Envie(use)

06/08/2020
Par JeSuisGouine

Pendant longtemps pour moi les filles pouvaient se classer en deux catégories : celles que j’enviais, et celles que je n’enviais pas.

Comprendre : les gagnantes du « grand marché à la bonne meuf » dont parle Despentes… et les autres. Les filles minces, épilées, à la mode, qui avaient l’air à la fois douces et sûres d’elles, intelligentes mais pas trop, drôles mais pas trop, belles mais pas trop…. et les autres. Les filles qui plaisaient « aux mecs »… et les autres. Je souffre d’un sens aigu de la compétition (coucou le système scolaire français) et mes relations avec les femmes n’y échappaient pas – j’étais plutôt amie avec celles que je n’enviais pas. Je crois que pour moi le male gaze c’est ça, cette compétition permanente entre femmes, organisée par le regard des hommes cishet ou plutôt par la menace de ce regard – la perversité et la force du système résidant dans le fait que cette concurrence mortifère peut tout à fait persister quand il n’y a pas l’ombre d’un homme en vue.
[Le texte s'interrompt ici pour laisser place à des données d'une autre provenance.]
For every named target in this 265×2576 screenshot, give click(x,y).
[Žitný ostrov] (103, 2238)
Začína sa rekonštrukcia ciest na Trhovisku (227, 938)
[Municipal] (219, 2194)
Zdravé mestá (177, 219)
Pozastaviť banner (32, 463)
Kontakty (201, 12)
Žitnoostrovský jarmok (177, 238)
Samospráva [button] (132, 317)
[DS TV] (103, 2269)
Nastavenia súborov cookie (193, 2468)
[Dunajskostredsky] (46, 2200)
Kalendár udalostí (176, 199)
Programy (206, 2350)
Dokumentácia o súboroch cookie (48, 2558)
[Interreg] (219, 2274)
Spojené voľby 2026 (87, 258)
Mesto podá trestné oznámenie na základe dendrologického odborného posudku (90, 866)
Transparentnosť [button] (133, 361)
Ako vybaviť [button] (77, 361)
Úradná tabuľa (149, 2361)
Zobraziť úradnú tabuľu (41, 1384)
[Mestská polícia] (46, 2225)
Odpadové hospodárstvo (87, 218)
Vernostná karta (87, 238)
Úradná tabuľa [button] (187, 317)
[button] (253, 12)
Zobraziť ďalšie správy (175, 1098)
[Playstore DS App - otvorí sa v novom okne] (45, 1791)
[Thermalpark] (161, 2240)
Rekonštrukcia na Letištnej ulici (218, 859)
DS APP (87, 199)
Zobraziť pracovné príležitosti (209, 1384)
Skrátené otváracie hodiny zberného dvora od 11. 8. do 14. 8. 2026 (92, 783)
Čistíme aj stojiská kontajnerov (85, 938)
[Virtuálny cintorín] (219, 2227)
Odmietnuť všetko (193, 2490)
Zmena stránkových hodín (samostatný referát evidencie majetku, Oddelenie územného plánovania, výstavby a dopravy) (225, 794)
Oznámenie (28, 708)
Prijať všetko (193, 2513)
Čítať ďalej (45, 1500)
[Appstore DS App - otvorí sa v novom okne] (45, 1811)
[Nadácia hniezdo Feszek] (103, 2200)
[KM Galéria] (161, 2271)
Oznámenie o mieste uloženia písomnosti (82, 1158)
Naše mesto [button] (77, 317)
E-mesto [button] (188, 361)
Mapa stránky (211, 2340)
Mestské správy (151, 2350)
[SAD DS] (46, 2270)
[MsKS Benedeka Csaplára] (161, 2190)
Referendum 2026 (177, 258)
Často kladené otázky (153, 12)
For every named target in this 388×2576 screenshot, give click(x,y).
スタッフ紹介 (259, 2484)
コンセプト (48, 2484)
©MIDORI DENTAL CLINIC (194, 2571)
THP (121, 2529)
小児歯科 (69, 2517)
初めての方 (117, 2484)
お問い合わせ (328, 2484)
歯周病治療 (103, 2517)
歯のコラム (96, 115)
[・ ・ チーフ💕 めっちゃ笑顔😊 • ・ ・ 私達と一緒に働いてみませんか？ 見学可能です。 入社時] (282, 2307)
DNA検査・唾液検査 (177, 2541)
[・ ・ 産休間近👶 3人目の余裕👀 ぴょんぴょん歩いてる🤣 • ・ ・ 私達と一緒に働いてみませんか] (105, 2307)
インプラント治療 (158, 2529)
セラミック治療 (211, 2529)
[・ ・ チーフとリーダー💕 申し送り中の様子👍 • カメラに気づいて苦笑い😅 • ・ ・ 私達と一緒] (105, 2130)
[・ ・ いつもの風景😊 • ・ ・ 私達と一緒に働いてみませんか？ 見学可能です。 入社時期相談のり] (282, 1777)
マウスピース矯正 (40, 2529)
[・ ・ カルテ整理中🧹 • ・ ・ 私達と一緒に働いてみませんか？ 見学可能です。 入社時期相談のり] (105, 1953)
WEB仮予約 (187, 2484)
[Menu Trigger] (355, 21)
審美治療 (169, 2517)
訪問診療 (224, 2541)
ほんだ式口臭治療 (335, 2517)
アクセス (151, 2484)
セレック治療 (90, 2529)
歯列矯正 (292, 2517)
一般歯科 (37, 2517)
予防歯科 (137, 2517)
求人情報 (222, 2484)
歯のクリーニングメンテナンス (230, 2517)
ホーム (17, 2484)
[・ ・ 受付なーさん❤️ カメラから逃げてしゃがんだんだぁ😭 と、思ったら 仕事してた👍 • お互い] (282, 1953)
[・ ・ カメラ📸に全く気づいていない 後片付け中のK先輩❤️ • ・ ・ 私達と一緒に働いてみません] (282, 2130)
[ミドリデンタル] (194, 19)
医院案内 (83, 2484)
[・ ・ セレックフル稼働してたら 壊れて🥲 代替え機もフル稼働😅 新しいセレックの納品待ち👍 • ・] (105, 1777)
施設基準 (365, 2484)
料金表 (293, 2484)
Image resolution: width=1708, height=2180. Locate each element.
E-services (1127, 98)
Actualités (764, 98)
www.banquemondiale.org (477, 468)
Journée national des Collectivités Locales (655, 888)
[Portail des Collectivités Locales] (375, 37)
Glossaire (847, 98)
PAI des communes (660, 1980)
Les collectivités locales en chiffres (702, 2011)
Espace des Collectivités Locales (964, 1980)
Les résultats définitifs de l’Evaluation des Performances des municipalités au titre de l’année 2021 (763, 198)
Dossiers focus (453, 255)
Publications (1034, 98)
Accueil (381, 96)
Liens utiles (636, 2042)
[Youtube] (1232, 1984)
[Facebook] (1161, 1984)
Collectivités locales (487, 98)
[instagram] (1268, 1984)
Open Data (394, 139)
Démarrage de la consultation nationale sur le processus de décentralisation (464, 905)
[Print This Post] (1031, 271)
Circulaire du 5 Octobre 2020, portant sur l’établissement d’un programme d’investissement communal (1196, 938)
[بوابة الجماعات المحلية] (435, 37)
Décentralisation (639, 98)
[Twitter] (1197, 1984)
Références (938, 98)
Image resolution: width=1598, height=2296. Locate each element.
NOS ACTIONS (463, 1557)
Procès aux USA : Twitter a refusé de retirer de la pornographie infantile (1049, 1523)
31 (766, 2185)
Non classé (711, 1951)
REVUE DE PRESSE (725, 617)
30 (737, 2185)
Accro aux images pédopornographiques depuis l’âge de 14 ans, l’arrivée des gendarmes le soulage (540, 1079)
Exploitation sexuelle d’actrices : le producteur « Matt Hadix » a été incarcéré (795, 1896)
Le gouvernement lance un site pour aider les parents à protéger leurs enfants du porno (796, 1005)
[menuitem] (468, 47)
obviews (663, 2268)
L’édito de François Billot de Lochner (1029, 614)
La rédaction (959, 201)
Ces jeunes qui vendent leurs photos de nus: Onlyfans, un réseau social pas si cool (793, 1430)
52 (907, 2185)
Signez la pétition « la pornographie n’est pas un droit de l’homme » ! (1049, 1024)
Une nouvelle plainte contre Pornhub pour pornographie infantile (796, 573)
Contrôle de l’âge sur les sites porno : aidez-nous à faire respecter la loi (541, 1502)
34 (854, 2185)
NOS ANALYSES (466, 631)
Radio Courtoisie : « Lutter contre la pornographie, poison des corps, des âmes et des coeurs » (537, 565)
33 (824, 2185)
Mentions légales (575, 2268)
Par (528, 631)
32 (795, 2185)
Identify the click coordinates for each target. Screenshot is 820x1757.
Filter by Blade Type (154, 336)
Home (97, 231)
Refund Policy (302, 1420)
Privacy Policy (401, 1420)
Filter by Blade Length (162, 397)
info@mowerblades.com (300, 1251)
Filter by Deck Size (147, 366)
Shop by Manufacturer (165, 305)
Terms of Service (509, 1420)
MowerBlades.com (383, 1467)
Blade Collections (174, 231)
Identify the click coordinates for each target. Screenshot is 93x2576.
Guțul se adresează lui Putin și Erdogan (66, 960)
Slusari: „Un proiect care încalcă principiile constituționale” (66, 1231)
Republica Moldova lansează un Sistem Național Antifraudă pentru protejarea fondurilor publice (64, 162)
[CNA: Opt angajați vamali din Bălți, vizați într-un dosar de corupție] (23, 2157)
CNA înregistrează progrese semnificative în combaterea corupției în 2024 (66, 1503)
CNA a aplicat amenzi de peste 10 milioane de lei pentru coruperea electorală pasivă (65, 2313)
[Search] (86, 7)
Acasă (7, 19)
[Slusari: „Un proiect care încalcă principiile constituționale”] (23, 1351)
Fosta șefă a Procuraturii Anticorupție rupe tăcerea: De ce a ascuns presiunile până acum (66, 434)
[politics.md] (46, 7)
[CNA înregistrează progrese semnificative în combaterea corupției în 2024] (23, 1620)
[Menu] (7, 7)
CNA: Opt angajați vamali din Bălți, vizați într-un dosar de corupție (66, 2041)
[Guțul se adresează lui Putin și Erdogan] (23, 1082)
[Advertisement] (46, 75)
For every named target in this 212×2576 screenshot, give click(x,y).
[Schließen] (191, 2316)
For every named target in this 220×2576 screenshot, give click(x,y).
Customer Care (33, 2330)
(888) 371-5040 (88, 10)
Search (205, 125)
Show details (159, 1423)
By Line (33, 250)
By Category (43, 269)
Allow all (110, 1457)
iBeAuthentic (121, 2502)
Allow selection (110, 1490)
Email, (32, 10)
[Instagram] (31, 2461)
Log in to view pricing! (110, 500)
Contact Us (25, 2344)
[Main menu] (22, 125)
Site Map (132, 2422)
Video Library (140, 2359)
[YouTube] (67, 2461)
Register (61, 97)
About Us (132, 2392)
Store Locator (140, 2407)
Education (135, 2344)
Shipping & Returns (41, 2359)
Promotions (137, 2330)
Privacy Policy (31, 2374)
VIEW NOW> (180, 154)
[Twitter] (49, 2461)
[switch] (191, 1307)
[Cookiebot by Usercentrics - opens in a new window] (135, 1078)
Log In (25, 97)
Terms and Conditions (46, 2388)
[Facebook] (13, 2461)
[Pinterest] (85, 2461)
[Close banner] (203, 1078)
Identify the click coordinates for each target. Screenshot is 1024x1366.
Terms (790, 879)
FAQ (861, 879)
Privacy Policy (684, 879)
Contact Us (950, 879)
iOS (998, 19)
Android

Quand j’ai commencé à désirer des meufs, le fait d’être envieuse (combiné à ma tendance à mettre de la complexité là où on pourrait s’en passer) m’a conduite tout droit dans le labyrinthe de mille questions. Est-ce que je veux cette meuf parce qu’elle m’attire, ou bien est-ce que je la veux parce que j’aimerais lui ressembler ? Formulé autrement : est-ce que je désire cette fille parce que je sais qu’elle est attirante pour un mec cishet et que, subissant la sexualisation du corps des femmes par les hommes en permanence, j’ai fini par y adhérer à mon corps défendant – ou bien est-ce que je désire cette fille parce qu’elle me plaît ? Est-ce que je désire cette fille dans le prolongement et dans la soumission à l’hétérosexualité, ou en-dehors ?

Ai-je envie d’elle ou suis-je envieuse ?

C’est la rencontre avec des corps féminins non hétéronormés qui m’a permis de répondre à cette question. C’est le désir pour des femmes qui ne provoquaient pas le désir des hommes (ou, plus exactement, qui n’étaient pas censées le provoquer) qui m’a aidée, peu à peu et non sans difficulté, à construire la légitimité de mon désir. A percevoir sa vérité.

Celles-ci, je ne les enviais pas, ou pas de la même façon. Et pourtant, je les voulais.

Je voulais leurs poils, leur cellulite, leurs bourrelets, leurs cheveux courts, leurs boutons et leur absence de décolleté.

Je les voulais, point.

Je ne dis pas que les filles « androgynes » ou « masculines » (j’insiste sur le poids des guillemets) sont « plus lesbiennes » que les autres ou qu’il me paraît « préférable » de les désirer. Je dis que mon désir pour des femmes « féminines » – je veux dire par là : mettant en scène les codes traditionnellement associés à la féminité – a été plus difficile à laisser s’épanouir parce que je me sentais parasitée par un regard hétérosexiste masculin. Ce qui n’a rien à voir avec le fait que ces personnes ne devraient pas porter du vernis à ongle ou des talons, et tout à voir avec mes peurs et mes préjugés.

En désirant des filles « hors jeu », j’ai pu affirmer pour moi-même la réalité de mon désir lesbien. Par une espèce de retour de flamme aussi inattendu que réjouissant, ma propre apparence a commencé à m’apparaître moins problématique : puisque je désirais des filles « imparfaites » au regard des codes de l’hétérosexualité, peut-être que j’avais moi aussi le droit d’y échapper ?

Peut-être que je pouvais, à mon tour, cesser mes tentatives pour gagner le jeu de l’hétérosexualité (spoiler alert : les dés sont pipés) et passer plus de temps à vivre ce que je voulais ?

Aujourd’hui, les filles à mes yeux se divisent en deux catégories : celles qui ont compris que pour devenir libres, il ne s’agit pas de suivre les règles mais de les changer… Et les autres. Les premières me donnent du courage et de l’espoir ; elles m’engueulent quand je raconte ou que je fais n’importe quoi et me réconfortent quand des proches plus ou moins bien attentionnés m’envoient de grandes portes hétérosexistes dans la tête. Elles sont gouines ou hétéros, fem ou butch ou aucun des deux. Quant aux autres, je leur adresse de grands gestes (et quelques textes) en espérant les convaincre de passer de l’autre côté.

Mouiller pour des filles qui ne faisaient pas bander de mecs cishets m’a aidée à écarter les barreaux du male gaze pour aller faire un petit tour du côté de la sororité.

Je suis loin d’avoir fini. Très loin d’être arrivée. Mais j’ai entamé le trajet.

Qu’on soit gouine ou pas – je nous la souhaite vraiment à toutes, cette traversée-là.